A sentirli parlare, la parola che pronunciano più spesso è passione. L’idea di sviluppare soluzioni a basso costo per lo studio del dna è...

Il kit low cost per le analisi del dna: il progetto EasyPCR

By ottobre 03, 2017 ,


A sentirli parlare, la parola che pronunciano più spesso è passione.
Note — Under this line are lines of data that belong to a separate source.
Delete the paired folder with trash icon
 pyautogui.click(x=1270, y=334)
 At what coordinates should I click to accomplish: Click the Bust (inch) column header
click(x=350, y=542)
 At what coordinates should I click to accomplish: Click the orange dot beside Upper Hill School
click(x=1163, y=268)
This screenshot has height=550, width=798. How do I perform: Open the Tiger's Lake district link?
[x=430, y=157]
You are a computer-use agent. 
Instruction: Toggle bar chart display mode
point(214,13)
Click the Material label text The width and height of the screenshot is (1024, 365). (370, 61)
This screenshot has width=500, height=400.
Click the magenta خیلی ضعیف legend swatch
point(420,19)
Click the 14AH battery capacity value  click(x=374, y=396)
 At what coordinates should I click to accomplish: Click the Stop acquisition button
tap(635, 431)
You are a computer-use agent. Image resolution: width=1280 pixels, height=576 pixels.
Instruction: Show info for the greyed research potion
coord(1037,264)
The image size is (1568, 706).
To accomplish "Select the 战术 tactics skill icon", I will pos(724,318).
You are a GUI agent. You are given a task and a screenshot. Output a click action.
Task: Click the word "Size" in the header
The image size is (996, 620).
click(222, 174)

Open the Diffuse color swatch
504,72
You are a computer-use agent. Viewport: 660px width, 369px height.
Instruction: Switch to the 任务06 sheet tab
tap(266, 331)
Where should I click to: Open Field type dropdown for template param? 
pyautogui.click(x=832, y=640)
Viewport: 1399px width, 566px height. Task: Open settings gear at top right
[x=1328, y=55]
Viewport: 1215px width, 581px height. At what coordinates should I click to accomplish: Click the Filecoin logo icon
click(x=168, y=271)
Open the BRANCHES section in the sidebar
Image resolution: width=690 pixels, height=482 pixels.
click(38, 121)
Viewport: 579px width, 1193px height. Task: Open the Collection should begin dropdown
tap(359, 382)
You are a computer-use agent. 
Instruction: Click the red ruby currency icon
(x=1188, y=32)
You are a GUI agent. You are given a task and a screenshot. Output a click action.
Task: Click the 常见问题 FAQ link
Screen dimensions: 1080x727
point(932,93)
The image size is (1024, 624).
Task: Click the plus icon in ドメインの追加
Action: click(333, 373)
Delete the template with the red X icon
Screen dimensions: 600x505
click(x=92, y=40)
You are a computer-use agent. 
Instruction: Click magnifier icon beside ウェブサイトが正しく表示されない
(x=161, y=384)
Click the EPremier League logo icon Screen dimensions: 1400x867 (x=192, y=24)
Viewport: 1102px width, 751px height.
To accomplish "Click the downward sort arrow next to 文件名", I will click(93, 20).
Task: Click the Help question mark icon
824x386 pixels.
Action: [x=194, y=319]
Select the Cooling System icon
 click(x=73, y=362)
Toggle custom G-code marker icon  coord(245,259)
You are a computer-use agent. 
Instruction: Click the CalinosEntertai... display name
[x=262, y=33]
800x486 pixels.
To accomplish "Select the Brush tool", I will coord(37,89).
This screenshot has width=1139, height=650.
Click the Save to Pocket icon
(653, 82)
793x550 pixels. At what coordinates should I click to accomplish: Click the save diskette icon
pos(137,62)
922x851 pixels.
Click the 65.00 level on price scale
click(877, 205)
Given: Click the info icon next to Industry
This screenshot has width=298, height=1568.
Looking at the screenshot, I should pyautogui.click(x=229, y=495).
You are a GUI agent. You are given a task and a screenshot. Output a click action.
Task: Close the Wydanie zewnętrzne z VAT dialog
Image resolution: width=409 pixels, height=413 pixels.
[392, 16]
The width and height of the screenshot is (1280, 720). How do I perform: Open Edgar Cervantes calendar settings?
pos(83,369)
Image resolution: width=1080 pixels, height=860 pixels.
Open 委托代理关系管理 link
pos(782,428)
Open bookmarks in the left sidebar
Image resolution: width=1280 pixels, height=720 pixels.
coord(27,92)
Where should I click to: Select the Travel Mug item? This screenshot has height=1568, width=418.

L’idea di sviluppare soluzioni a basso costo per lo studio del dna è nata dall’amore per la biologia, solo che Gabriele Borelli, Tommaso Zanotti e Livio Saracino, i promotori di EasyPCR, sono ingegneri elettronici di 25 anni. “Abbiamo frequentato l’istituto tecnico insieme a Modena e da quella volta nei laboratori abbiamo capito che ci interessava applicare l’elettronica alla life science” - racconta Gabriele. In questo arco di tempo i tre hanno sempre cercato risposte a problemi che vedevano attorno a loro, come quando, durante l’università, hanno messo a punto un sistema per aiutare nuotatori ciechi a capire quando fossero alla fine della vasca o dei sensori per monitorare la salute delle ginocchia.
 Le loro idee partono dal dialogo e dall'osservazione. E così, grazie alla frequentazione di biotecnologi, hanno pensato di mettere a servizio di chi lavora tutti i giorni con il DNA le loro competenze. “Per chi lavora sul DNA la PCR è uno strumento fondamentale: è come il martello per il muratore. Delle strumentazioni molto costose che si usano quotidianamente, alla fine si usano solo il 5-10% delle potenzialità” - spiega il bioingegnere - “noi offriamo una soluzione completa che va dal dispositivo al kit di reagenti, in grado di ottenere un risultato affidabile in tempi brevi”. 
Allo Startup Day i tre hanno conosciuto Mattia Pieropan che è entrato a far parte del team. “Mattia è una belva della biologia molecolare e rappresenta l’utilizzatore di questo strumento: lui ci dice di cosa ha bisogno e noi interveniamo con le nostre conoscenze. 
Alla fine a questi due mondi manca solo un po’ di comunicazione”. “Nei laboratori o c’è la Ferrari o la bicicletta, ma la maggior parte delle volte quello che serve è una Panda” - chiarisce Gabriele, bravo a illustrare in parole semplici concetti complessi - “il nostro business model è simile a quello dei marchi di caffè, che guadagnano vendendo le capsule: noi alla stessa maniera venderemo il kit dei reagenti”. 
Il team di EasyPCR è in fase di beta-test e a dicembre consegnerà i primi dispositivi a importanti centri di ricerca europei. “Finora abbiamo investito di tasca nostra, con la Start Cup cerchiamo chi voglia scommettere su di noi” - dice Gabriele - “per andare avanti abbiamo bisogno di risorse: noi puntiamo sul fatto che sviluppiamo un progetto biotech innovativo che però necessità di una quantità di fondi limitata”.